Na visão de constitucionalistas e das frentes democráticas no país, os atos que aconteceram naquele ano eram considerados de teor golpista, uma vez que pediam, entre outras pautas, o fechamento do Congresso e do STF, especialmente por conta das derrotas que a Corte proporcionou ao governo de Bolsonaro.
Para o juiz, no entanto, as manifestações tinham como principal objetivo a luta pela liberdade. Ele chegou até mesmo a comemorar o engajamento dos atos no Espírito Santo, como é possível constatar em uma publicação de 07 de setembro de 2021.
“Terceira ponte (sic) treme com manifestação em apoio ao presidente Bolsonaro e em defesa da nossa liberdade“, comemorou o juiz que, de acordo com o documento da Corregedoria Nacional de Justiça, também publicou um vídeo em que aparece na manifestação.

**Listagem de dados**

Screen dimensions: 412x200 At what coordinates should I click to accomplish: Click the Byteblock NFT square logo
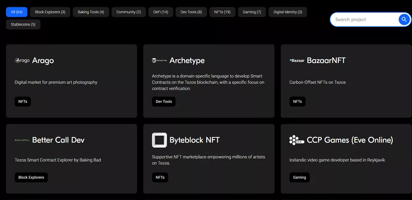click(x=159, y=140)
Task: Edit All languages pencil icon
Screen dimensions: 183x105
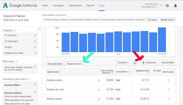Action: pyautogui.click(x=35, y=41)
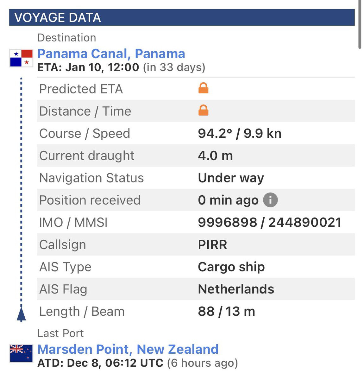Click the Predicted ETA lock icon
364x380 pixels.
(203, 88)
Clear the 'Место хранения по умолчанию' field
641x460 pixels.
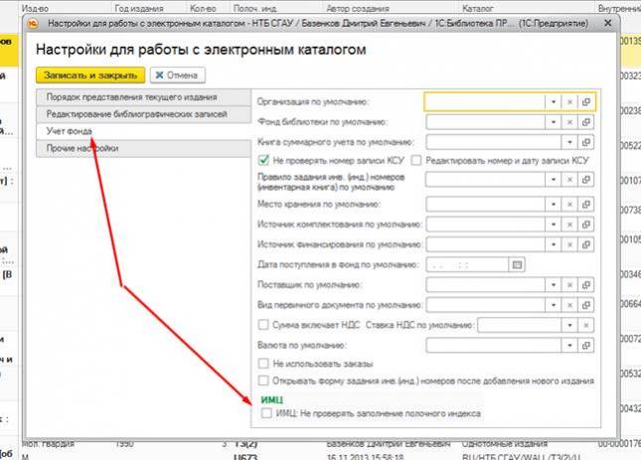click(x=569, y=204)

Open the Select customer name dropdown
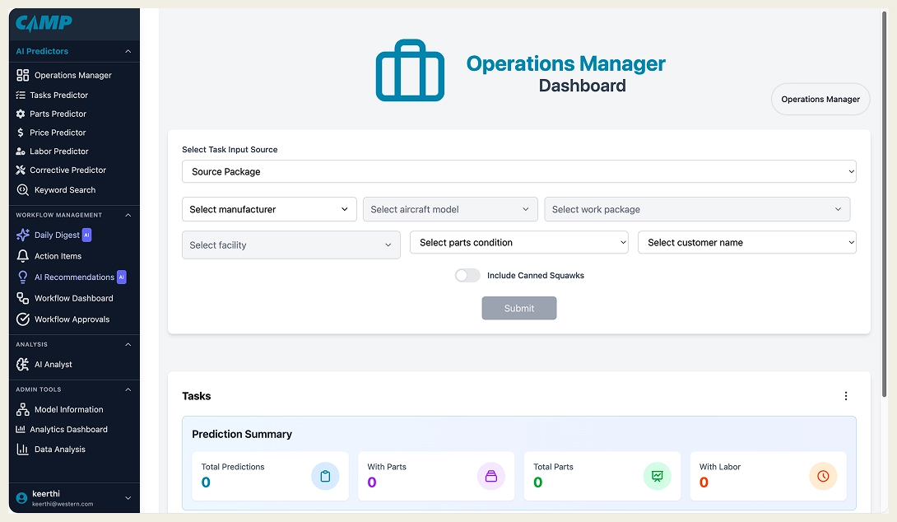tap(746, 242)
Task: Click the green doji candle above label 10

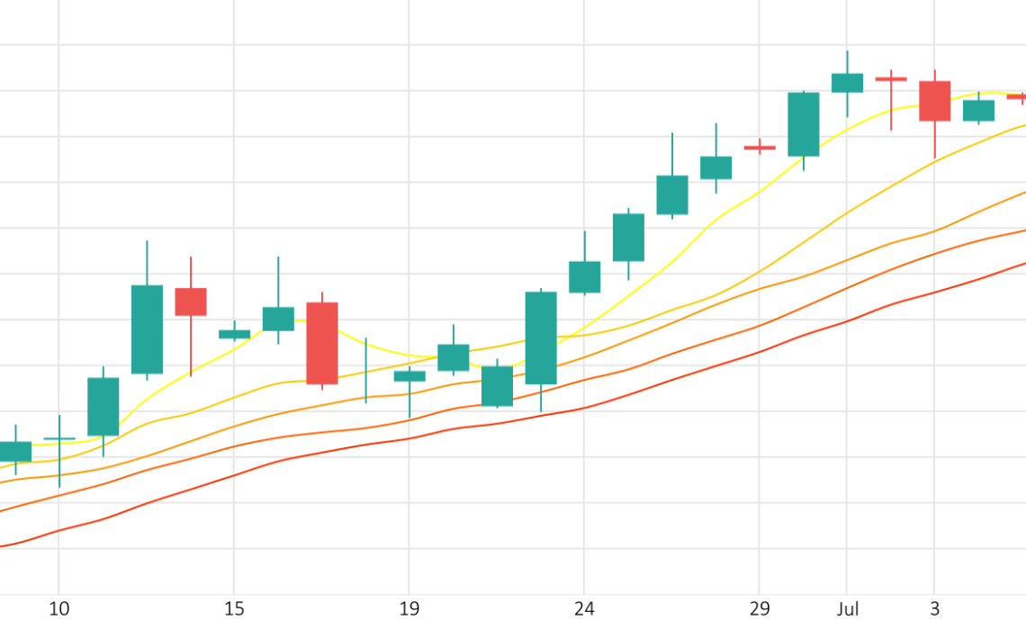Action: (59, 439)
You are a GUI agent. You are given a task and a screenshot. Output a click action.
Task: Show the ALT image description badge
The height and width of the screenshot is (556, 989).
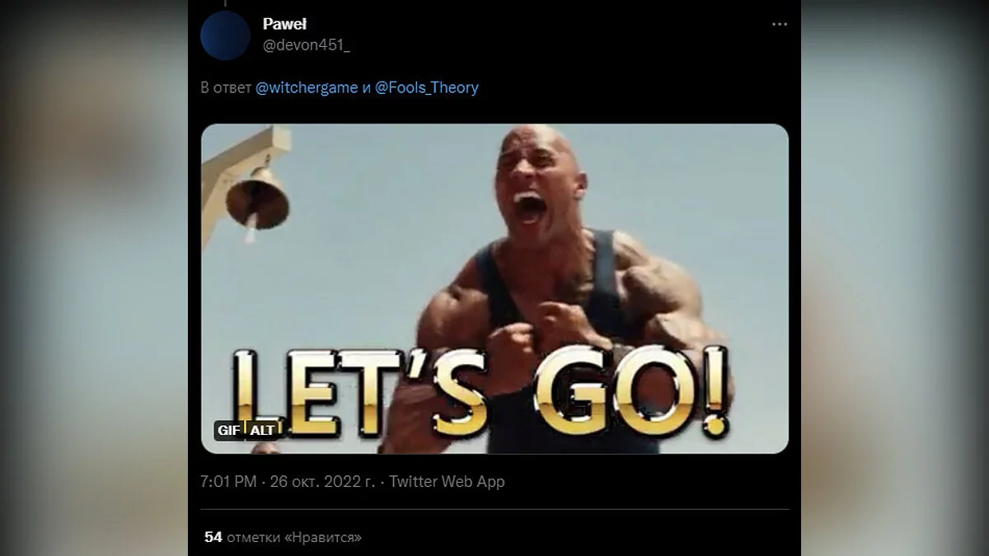262,430
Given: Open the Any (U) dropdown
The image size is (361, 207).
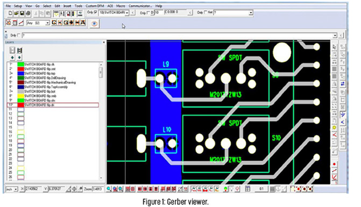Looking at the screenshot, I should pos(38,23).
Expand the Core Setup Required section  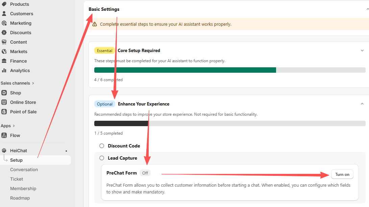point(362,51)

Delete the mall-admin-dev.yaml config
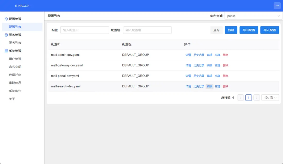pyautogui.click(x=226, y=55)
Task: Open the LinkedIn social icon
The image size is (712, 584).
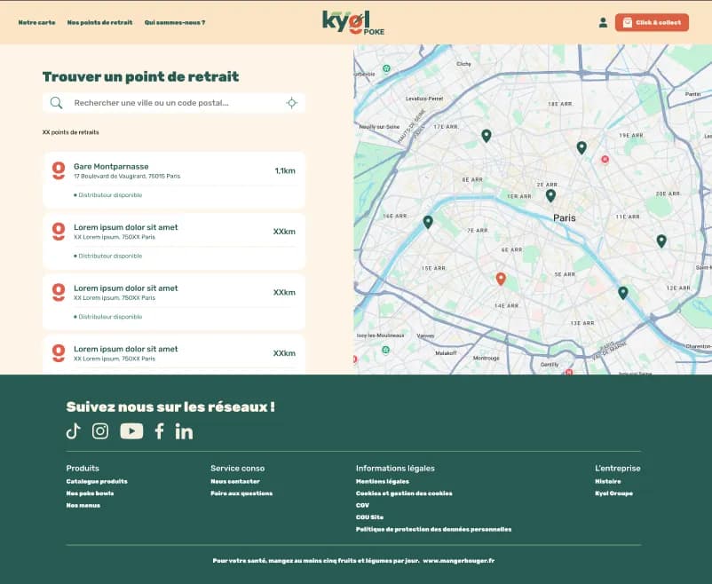Action: coord(184,431)
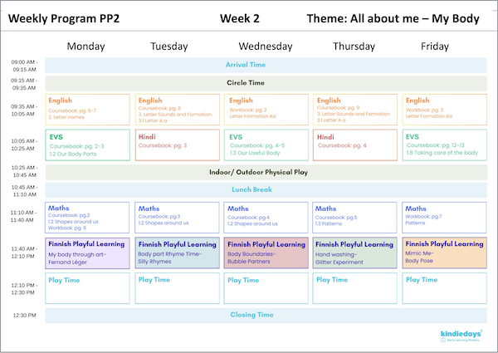The height and width of the screenshot is (353, 498).
Task: Click the Circle Time row
Action: (265, 83)
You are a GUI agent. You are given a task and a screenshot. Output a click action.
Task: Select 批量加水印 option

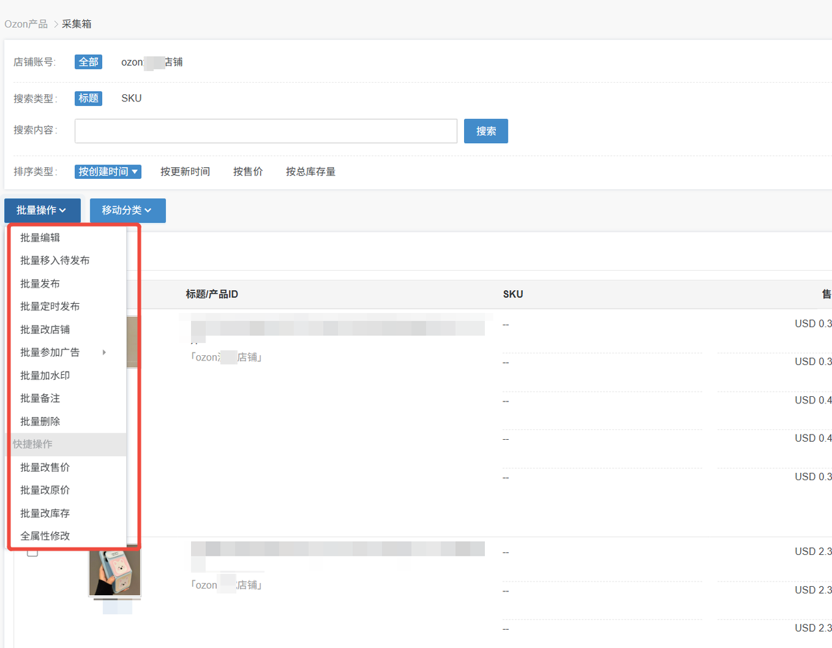pyautogui.click(x=46, y=375)
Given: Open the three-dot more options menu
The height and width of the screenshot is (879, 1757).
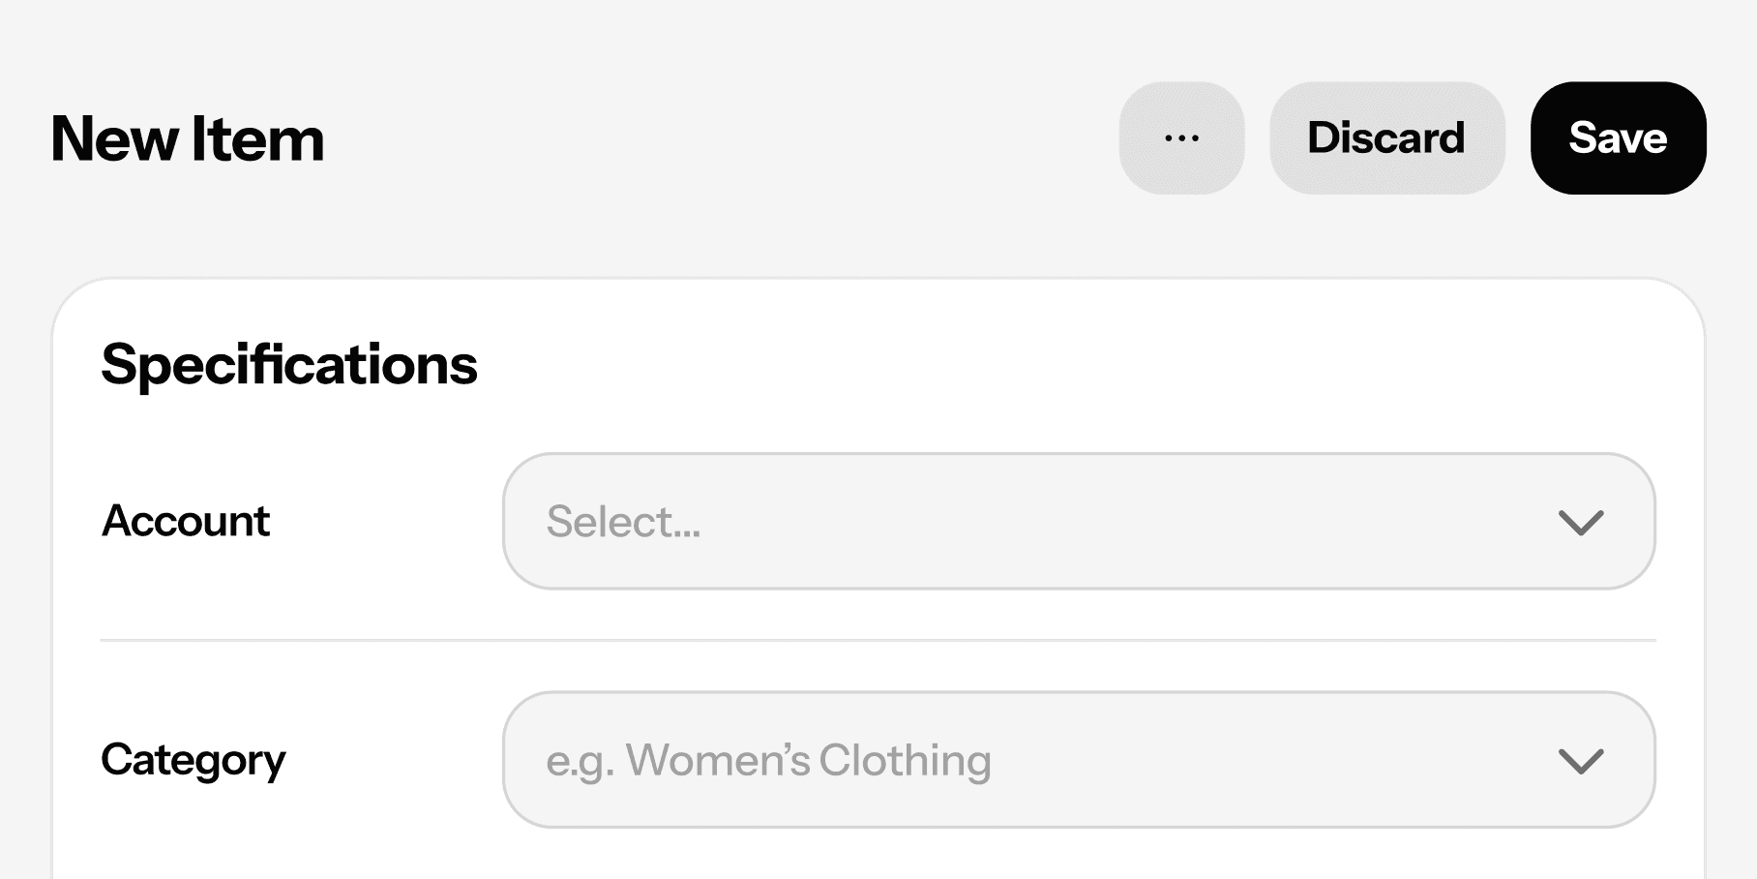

**Instrução A**
Reproduza literalmente o trecho do texto fornecido que vai de "Na visão de" até "aparece na manifestação.".
**Instrução B**
Por favor, responda a estas perguntas com base no texto fornecido:
(i) Segundo constitucionalistas e frentes democráticas, o que os atos pediam, entre outras pautas?
(ii) Em que data foi feita a publicação em que o juiz comemorou o engajamento dos atos no Espírito Santo?
(iii) De acordo com o documento da Corregedoria Nacional de Justiça, que outro conteúdo o juiz publicou?
**Instrução C**
Segundo o texto fornecido, por que constitucionalistas e frentes democráticas consideravam os atos daquele ano de teor golpista? Responda em até três frases.
A listagem não tem relação com o texto fornecido.

**Resposta A**
Na visão de constitucionalistas e das frentes democráticas no país, os atos que aconteceram naquele ano eram considerados de teor golpista, uma vez que pediam, entre outras pautas, o fechamento do Congresso e do STF, especialmente por conta das derrotas que a Corte proporcionou ao governo de Bolsonaro.
Para o juiz, no entanto, as manifestações tinham como principal objetivo a luta pela liberdade. Ele chegou até mesmo a comemorar o engajamento dos atos no Espírito Santo, como é possível constatar em uma publicação de 07 de setembro de 2021.
“Terceira ponte (sic) treme com manifestação em apoio ao presidente Bolsonaro e em defesa da nossa liberdade“, comemorou o juiz que, de acordo com o documento da Corregedoria Nacional de Justiça, também publicou um vídeo em que aparece na manifestação.

**Resposta B**
(i) O fechamento do Congresso e do STF.
(ii) Em 07 de setembro de 2021.
(iii) Um vídeo em que ele aparece na manifestação.

**Resposta C**
Os atos eram considerados de teor golpista porque pediam, entre outras pautas, o fechamento do Congresso e do STF. Esses pedidos se deviam especialmente às derrotas que a Corte proporcionou ao governo de Bolsonaro.